_WHAT TO PRODUCE_
Please extend the text on consumer rights below by writing what follows its final sentence.

Surveys have shown that as many as one in ten purchases turn out to be faulty - from unsafe food to badly made clothes. When buying a product it should be suitable for the purpose for which it is intended. Some companies adopt good consumer services policies while some give you the run-around. How often have we heard "No one else has complained", to which you should respond you are complaining about your item only. It is faulty and therefore, by law, you are entitled to a refund. Other people's attitudes are not relevant to your goods. But how often do we complain? Or, do we complain enough.
Across our everyday lives there are many instances when we require protection. We have a right to assume that when we get up in the morning, we not are electrocuted when we switch on our light. We should be able to assume when we eat our breakfast that the food will be safe. To ensure this requires the work of many Government Departments and State agencies. For example, you will not be allowed to connect electricity to your house unless you have a certificate from an approved contracting body. In relation to food, a State body the Food, marketed or produced in Ireland meets the highest standards of food Safety Authority of Ireland has responsibility for ensuring that food consumed, distributed safety and hygiene. These are basic rights that I believe we are all entitled to as consumers.

Records from a collection:
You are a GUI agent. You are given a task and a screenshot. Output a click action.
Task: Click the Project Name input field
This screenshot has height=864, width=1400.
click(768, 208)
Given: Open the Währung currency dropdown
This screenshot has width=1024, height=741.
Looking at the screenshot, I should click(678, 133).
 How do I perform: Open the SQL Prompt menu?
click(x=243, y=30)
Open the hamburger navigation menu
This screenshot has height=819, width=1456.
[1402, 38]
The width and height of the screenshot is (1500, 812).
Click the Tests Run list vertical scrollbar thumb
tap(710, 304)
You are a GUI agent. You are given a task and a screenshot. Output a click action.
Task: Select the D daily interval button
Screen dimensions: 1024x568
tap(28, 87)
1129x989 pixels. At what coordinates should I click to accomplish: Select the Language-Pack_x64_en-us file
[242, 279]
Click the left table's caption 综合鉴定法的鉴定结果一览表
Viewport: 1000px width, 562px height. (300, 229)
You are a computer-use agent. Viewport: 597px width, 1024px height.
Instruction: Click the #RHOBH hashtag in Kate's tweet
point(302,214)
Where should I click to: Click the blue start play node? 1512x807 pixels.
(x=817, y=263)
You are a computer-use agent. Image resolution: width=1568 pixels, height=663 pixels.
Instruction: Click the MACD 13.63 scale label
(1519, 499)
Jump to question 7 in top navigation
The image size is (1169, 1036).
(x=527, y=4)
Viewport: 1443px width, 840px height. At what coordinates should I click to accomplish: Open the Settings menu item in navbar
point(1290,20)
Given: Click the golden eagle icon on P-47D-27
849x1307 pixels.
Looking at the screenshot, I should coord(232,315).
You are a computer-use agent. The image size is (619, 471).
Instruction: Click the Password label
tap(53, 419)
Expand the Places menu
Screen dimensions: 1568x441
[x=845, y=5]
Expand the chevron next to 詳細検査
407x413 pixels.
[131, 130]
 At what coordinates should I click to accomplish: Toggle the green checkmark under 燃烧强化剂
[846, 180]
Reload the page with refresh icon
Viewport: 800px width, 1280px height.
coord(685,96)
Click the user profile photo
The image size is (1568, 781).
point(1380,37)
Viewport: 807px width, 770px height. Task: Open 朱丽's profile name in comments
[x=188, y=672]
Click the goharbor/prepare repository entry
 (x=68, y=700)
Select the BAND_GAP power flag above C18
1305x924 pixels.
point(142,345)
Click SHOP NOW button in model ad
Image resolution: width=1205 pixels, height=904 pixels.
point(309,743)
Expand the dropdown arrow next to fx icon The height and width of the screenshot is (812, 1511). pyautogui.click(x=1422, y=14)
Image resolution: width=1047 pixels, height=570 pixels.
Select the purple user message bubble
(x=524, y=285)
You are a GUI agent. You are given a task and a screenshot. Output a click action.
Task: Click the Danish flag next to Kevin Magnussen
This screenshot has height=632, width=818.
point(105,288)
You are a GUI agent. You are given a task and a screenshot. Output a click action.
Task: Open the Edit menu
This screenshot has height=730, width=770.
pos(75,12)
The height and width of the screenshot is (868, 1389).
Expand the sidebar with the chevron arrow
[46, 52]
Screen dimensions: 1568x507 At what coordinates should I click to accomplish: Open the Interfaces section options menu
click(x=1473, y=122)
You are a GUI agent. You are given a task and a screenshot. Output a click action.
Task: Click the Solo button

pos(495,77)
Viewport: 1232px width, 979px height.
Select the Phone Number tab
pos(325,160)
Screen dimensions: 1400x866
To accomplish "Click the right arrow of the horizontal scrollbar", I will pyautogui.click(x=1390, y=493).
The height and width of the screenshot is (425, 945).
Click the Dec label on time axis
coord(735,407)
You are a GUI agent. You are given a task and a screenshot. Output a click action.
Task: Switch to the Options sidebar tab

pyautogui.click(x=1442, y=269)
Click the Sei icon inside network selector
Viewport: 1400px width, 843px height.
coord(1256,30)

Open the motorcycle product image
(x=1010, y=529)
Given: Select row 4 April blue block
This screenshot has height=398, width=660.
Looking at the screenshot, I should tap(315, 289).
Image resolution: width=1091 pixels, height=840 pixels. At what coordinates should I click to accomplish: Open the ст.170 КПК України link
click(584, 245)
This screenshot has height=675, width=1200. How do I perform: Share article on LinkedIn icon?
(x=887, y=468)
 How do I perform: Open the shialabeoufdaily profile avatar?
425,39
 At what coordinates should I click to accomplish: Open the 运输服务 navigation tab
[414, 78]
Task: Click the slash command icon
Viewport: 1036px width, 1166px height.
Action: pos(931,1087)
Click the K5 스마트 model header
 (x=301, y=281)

_OUTPUT FOR THIS TASK_
As a mother of six children, I am sure I'm not alone in the plight of buying clothes that do not fit or are "not appreciated". The policy of the chain stores is quite accommodating when dealing with returns where as smaller outlets may not offer such allowances. This is a case where I feel goodwill can come into play rather than actual consumer rights. Though the store may not be legally obliged to accept returned goods in this case, it can make the difference of whether the consumer will purchase there in the future.
We are living in the threshold of a new era, the age of information society, in which consumers are experiencing the first advantages and disadvantages of what such a society can bring. The new communication technologies and new services are already beginning to have considerable impact on businesses and the way many people live on a day-to-day basis. The transmission of information is increasingly digitalised. As a result, the phenomena of convergence lead to the deletion of the boundaries between the telephone, television and computer. How can the consumer benefit from the information society? Many consumers do not yet know how to use, or gain access to, services offered by new technologies. But new products and services such as home banking and home shopping on the Internet will generate new opportunities for consumers, and as such, put more power into the homes.
The benefits of the information society for consumers may lie with greater accessibility of information, as with new...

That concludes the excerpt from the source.